Behavior of a sum on the boundary of convergence/divergence

We have $\mathcal{L}(\log x)=-\frac{\gamma+\log(s)}{s}$, hence $\mathcal{L}^{-1}\left(\frac{\log s}{s}\right) =-\left(\log(x)+\gamma\right)$. Additionally $$ \mathcal{L}\left(\frac{\log x}{x}\right) = \frac{\pi^2}{12}+\frac{\left(\gamma+\log x\right)^2}{2},$$ hence a pretty good approximation is $$ \sum_{n\geq 1}\frac{\log n}{n}\,x^n \sim \frac{(\gamma+\log(1-x))^2}{2}\quad \text{for }x\to 1^- $$ by just rephrasing Antonio Vargas' approach in terms of $\mathcal{L}/\mathcal{L}^{-1}$ and Hardy Littlewood's tauberian theorem.

Here are some notes [PDF] on this topic. The basic idea is to compare the sum to the corresponding integral, which is often easier to estimate.

Lemma 3 of those notes:

For a given function $\psi : [N,\infty) \to \mathbb R^+$ suppose that the map $t \mapsto \psi(t) x^t$ is unimodal with maximum at $t = t_x \geq N$, $0 < x < 1$. Then $$ \sum_{n \geq N} \psi(n) x^n = \int_N^\infty \psi(t) x^t\,dt + O\left(\psi(t_x)x^{t_x}\right) + O(1) $$ as $x \to 1^-$.
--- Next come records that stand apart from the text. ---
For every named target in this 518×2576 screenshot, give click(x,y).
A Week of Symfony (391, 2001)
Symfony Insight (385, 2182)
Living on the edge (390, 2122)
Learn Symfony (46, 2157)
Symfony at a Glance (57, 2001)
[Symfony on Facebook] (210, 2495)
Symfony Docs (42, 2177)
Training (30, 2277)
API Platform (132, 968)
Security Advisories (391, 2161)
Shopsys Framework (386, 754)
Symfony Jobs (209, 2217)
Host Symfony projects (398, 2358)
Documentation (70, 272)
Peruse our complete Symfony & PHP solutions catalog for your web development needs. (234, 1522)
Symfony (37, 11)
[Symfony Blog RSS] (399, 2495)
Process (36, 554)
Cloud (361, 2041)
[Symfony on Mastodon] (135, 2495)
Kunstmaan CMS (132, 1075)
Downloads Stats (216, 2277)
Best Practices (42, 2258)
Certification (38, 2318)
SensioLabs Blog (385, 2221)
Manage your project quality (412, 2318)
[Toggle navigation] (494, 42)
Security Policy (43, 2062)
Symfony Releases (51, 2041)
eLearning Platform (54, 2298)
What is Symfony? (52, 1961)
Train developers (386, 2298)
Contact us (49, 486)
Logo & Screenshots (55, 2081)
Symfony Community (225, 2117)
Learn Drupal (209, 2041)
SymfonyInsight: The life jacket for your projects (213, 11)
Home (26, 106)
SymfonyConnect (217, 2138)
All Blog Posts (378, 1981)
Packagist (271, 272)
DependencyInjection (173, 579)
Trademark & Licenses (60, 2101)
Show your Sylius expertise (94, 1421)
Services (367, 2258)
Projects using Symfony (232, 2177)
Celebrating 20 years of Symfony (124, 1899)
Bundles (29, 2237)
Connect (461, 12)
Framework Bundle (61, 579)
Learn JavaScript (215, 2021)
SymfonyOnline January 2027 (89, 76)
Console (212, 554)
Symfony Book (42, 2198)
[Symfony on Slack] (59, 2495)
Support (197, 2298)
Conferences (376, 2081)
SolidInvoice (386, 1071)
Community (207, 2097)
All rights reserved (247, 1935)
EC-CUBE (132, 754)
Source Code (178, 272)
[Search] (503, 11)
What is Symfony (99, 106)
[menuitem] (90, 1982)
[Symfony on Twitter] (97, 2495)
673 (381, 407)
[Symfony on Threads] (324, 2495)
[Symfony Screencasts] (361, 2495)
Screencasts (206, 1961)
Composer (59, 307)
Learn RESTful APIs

The map $t \mapsto \frac{\log t}{t} x^t$ is indeed unimodal, and $\frac{\log t}{t} x^t \leq 1/e$ for all $0 \leq x \leq 1$. Thus

$$ \sum_{n=1}^{\infty} \frac{\log n}{n} x^n = \int_1^\infty \frac{\log t}{t} x^t\,dt + O(1) \tag{$*$} $$

as $x \to 1^-$. If we set $\lambda = -1/\log x$ (so that $\lambda \to \infty$ as $x \to 1^-$) and make the substitution $s = t/\lambda$, the integral becomes

$$ \begin{align} \int_1^\infty \frac{\log t}{t} x^t\,dt &= \int_1^\infty \frac{\log t}{t} e^{-t/\lambda}\,dt \\ &= \log \lambda \int_{1/\lambda}^{\infty} \frac{e^{-s}}{s}\,ds + \int_{1/\lambda}^{\infty} \frac{e^{-s} \log s}{s}\,ds. \tag{$**$} \end{align} $$

Skipping some of the details,

$$ \int_{1/\lambda}^{\infty} \frac{e^{-s}}{s}\,ds \sim \int_{1/\lambda}^{1} \frac{e^{-s}}{s}\,ds \sim \int_{1/\lambda}^{1} \frac{1}{s}\,ds = \log \lambda $$

and

$$ \int_{1/\lambda}^{\infty} \frac{e^{-s} \log s}{s}\,ds \sim \int_{1/\lambda}^{1} \frac{e^{-s} \log s}{s}\,ds \sim \int_{1/\lambda}^{1} \frac{\log s}{s}\,ds = - \frac{(\log \lambda)^2}{2} $$

as $\lambda \to \infty$.

By substituting these into $(**)$ we get

$$ \int_1^\infty \frac{\log t}{t} x^t\,dt \sim \frac{(\log \lambda)^2}{2} = \frac{(-\log(-\log x))^2}{2} \sim \frac{(\log(1-x))^2}{2} $$

and hence

$$ \sum_{n=1}^{\infty} \frac{\log n}{n} x^n \sim \frac{(\log(1-x))^2}{2} $$

as $x \to 1^-$ by $(*)$.